The WildWest Institute argued, for example, that the projects unlawfully required excessive amendments to the Kootenai's long-range forest plan. The judge cited a provision in the forest plan that allows for "variances" to forest-plan standards.
"Plaintiff does not explain how the site-specific amendments adopted for the challenged projects fail to satisfy the Forest Plan's requirements for amendments," Molloy wrote, later adding that the amendments are "not arbitrary and capricious."
The Flathead National Forest is defending similar "site-specific amendments" in separate litigation that is currently before Molloy.
Molloy rejected arguments related to old-growth standards on the forest that had been raised in previous litigation brought by the Ecology Center.
"None of the challenged projects appear to involve logging of … old growth," Molloy said.

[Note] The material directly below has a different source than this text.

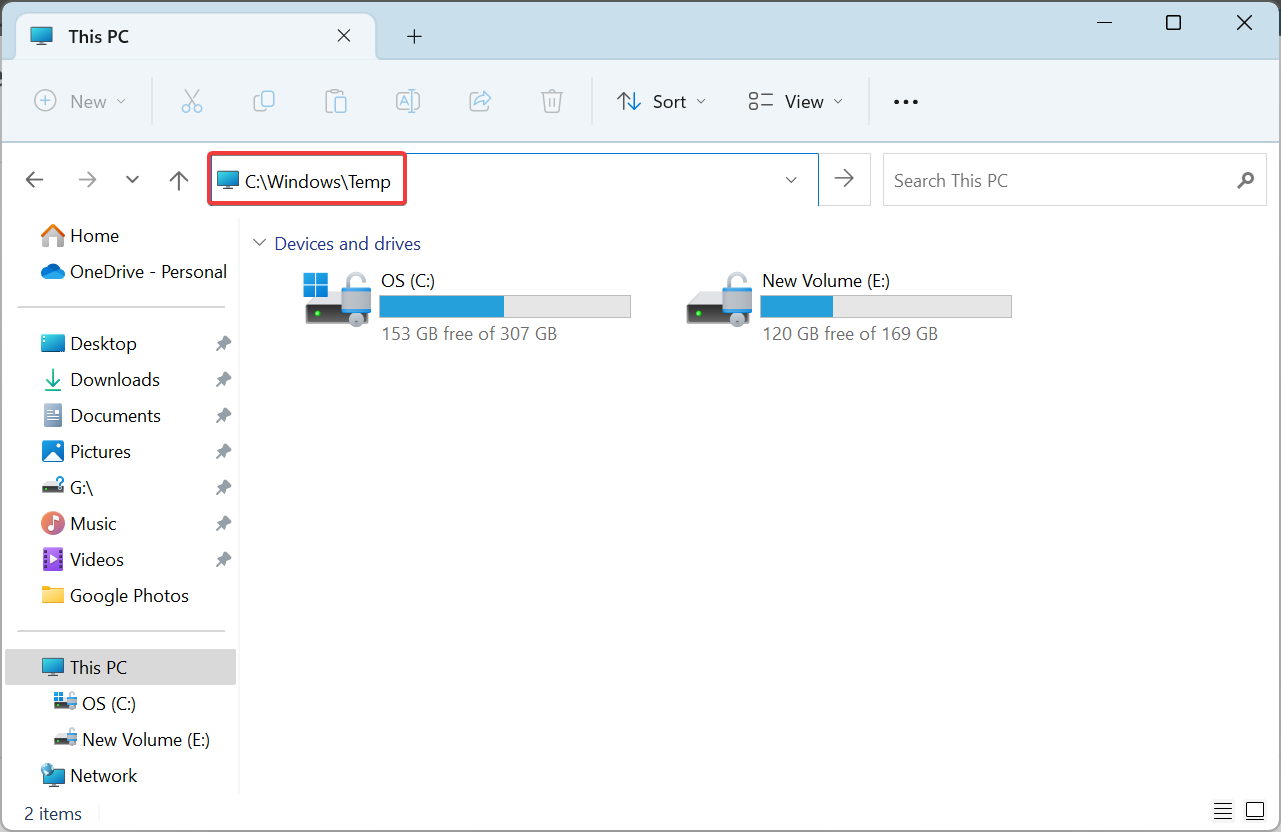The width and height of the screenshot is (1281, 832).
Task: Open the Sort dropdown menu
Action: pos(661,101)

But the Institute, he said, focused on challenging the forest's method for calculating and inventorying old growth, and that position is "without merit."
The Institute argued that the Forest Plan required minimum patches of 50 acres for old growth, but Molloy cited the forest plan and concluded that "such a practice is merely recommended when possible."
Gubel said the Institute had sought to stop the projects in their tracks, but Molloy never took action on that request.
"So the projects that were active last summer went ahead," Gubel said. "We were very pleased with the ruling because we felt we had good projects with good [National Environmental Policy Act] documentation and we thought we had a good products."